» **Task objective**: Repeat verbatim, and only, the lines of the data below, beginning at the line that contains "Task: Reply to" and stopping after the line that contains "The image size is (550, 585).".

[Items listed in a dataset]

--------

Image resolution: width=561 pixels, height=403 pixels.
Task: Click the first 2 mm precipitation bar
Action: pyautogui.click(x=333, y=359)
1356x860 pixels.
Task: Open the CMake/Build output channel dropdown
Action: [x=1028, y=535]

--------

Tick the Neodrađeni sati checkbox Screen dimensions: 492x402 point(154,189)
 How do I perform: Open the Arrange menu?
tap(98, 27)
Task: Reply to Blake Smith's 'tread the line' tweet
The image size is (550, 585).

--------

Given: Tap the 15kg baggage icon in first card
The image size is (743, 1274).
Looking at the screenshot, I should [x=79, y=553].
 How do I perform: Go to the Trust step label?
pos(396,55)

--------

» **Written reply**:
Task: Reply to Blake Smith's 'tread the line' tweet
The image size is (550, 585).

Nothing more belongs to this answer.